PROBLEM DESCRIPTION. Quote the lines below from the one containing "Screen dimensions: 725x321" to the final line, both ends included; exclude the pictures.

DATA EXTRACT.
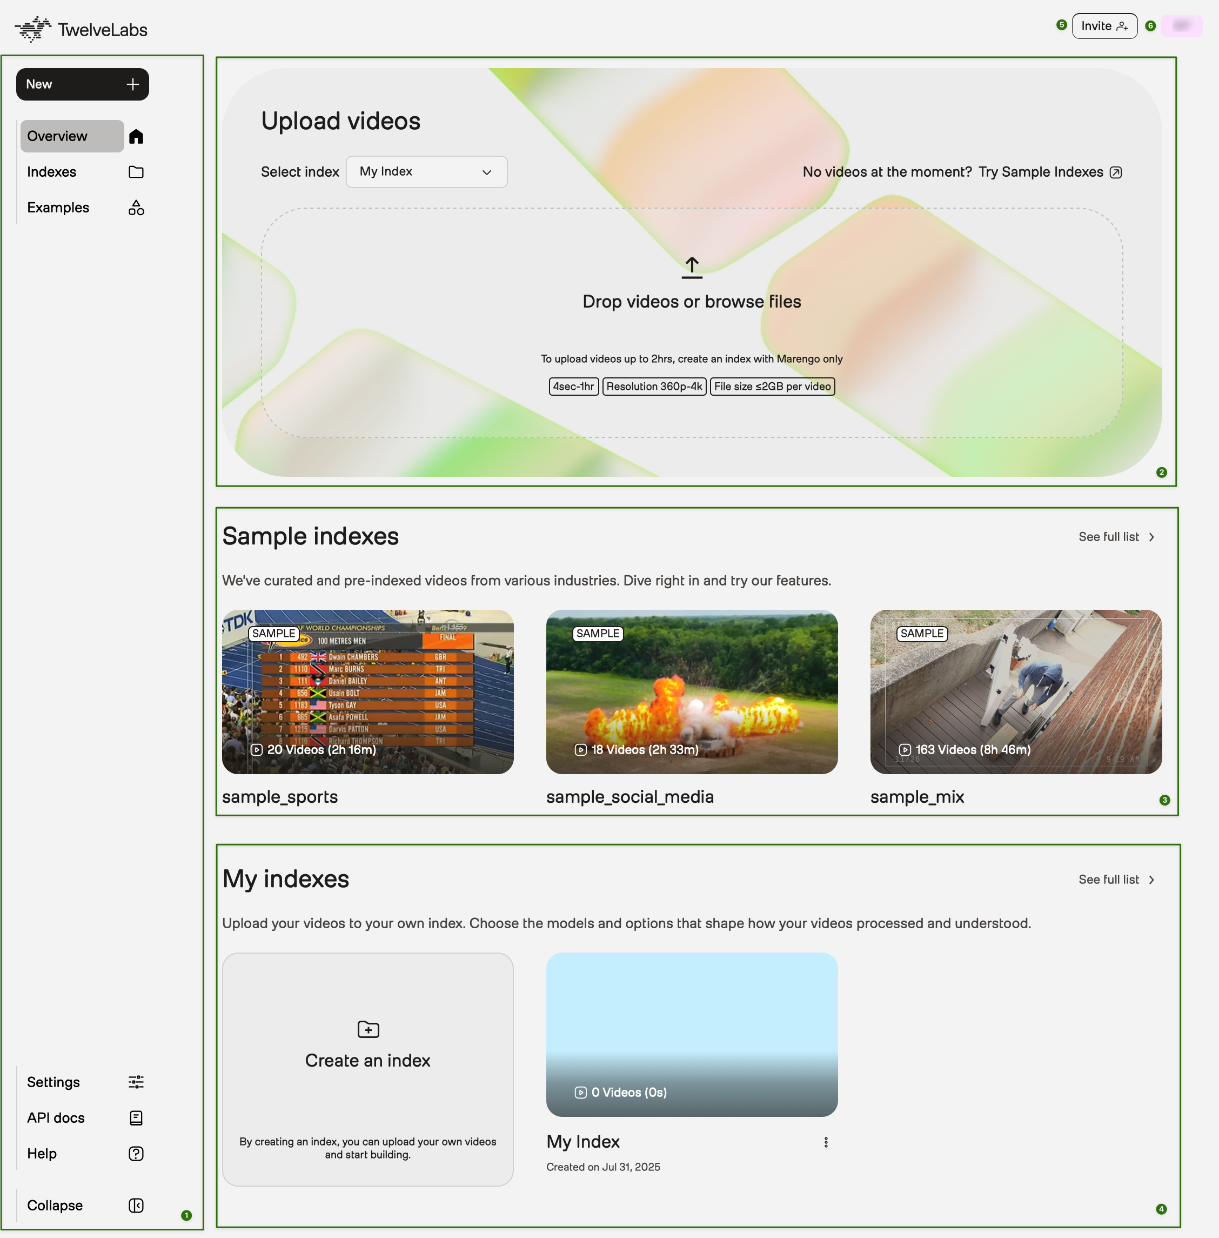Click the API docs document icon
This screenshot has width=1219, height=1238.
pyautogui.click(x=136, y=1118)
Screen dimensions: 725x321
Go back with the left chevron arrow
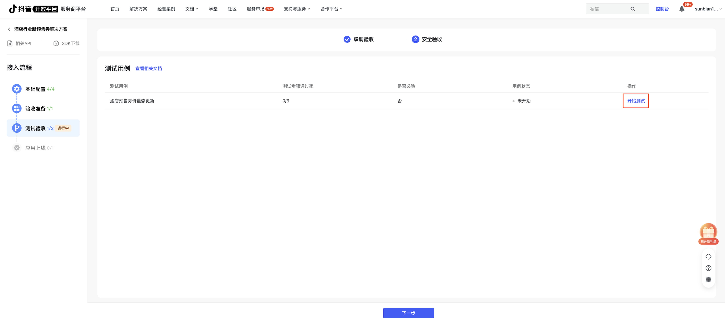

RESPONSE AREA.
Screen dimensions: 725x321
Go back with the left chevron arrow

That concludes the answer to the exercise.